Grey Matter
Grey Matter pipes predicted brain activations from Meta's TRIBE V2 model through Claude Sonnet 4 and produces three-layer reports — one analysis serving performance marketers, creative directors, and content creators at once.
Every ad platform tells you what happened — clicks, views, scroll depth. None of them tell you why. A viewer can watch a 30-second ad while their brain checked out at second 12, and watch time calls that a success.
Grey Matter closes that gap by making brain activity legible to the people who actually make ads. Upload a video, and three layers of analysis come back — one for the performance marketer, one for the creative director, one for the content creator.
Performance marketers, creative directors, and content creators all need different things from the same ad. Existing analytics serve none of them well — they report signals that are downstream of attention (clicks, dwell time), not attention itself.
Meta's TRIBE V2 model can predict what a viewer's brain does during a video. But its output is dense activation arrays across 15+ brain regions per timestep — locked behind numerical infrastructure that nobody on a creative team can read.
A Next.js streaming API route pipes TRIBE V2's predicted neural responses through the Claude Sonnet 4 API, along with a brain-region-to-function reference sheet and a structured prompt that produces three distinct output layers in a single pass.
The LLM interprets the raw neuroscience and the UI presents results in a tabbed interface, so each user type sees the layer most relevant to them without filtering through information meant for someone else.
Three reports from one analysis. (1) Scorecard for performance marketers — attention score, peak moment, drop-off point, and a recommended edit. (2) Emotional Arc for creative directors — the narrative of the viewer's emotional journey through the spot. (3) Timestep Timeline for content creators — second-by-second engagement scores and feeling tags at each moment.

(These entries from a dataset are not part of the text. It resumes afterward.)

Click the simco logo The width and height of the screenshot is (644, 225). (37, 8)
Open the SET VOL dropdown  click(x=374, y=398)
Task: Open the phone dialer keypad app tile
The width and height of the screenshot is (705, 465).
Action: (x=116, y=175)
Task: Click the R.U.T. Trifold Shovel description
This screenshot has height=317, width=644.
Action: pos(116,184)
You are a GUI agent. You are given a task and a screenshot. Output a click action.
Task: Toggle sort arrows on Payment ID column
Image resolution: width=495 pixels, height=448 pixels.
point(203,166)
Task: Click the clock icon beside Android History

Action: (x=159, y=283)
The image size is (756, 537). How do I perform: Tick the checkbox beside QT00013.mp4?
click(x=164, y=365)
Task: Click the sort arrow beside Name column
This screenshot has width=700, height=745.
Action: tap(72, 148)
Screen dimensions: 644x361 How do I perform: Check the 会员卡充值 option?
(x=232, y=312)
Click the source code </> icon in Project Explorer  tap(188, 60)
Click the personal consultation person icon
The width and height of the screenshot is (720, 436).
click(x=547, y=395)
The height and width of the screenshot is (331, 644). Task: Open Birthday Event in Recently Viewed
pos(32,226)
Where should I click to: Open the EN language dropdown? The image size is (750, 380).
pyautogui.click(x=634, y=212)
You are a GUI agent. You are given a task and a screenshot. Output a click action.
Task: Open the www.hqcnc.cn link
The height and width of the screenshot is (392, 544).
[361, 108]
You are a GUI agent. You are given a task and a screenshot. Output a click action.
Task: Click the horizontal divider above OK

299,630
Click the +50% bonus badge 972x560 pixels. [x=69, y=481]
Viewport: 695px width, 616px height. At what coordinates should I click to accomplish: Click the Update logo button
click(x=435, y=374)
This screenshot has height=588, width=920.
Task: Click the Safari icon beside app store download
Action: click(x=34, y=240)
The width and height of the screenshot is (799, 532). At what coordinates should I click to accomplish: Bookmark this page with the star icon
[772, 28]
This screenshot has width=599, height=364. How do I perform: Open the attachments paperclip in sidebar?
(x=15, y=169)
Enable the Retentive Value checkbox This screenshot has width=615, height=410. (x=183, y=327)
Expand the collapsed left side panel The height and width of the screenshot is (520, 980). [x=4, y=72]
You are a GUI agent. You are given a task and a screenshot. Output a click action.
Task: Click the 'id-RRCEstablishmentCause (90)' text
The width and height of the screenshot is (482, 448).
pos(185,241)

TRIBE V2 is slow — a 5-second video takes roughly 20 minutes to process. Translating dense activation arrays into language that feels natural and actionable without losing neuroscientific accuracy was a constant balancing act. Designing a single prompt architecture that produces three distinct, audience-specific outputs in one streamed response was the trickiest piece.
Real-time processing as TRIBE V2 inference speeds improve. A/B comparison mode to stack two ad variants side by side at the neural level. Benchmark libraries so teams can compare their content against category baselines.
Longer term, we want to move upstream — using brain predictions to guide creative decisions before production, not just evaluate them after.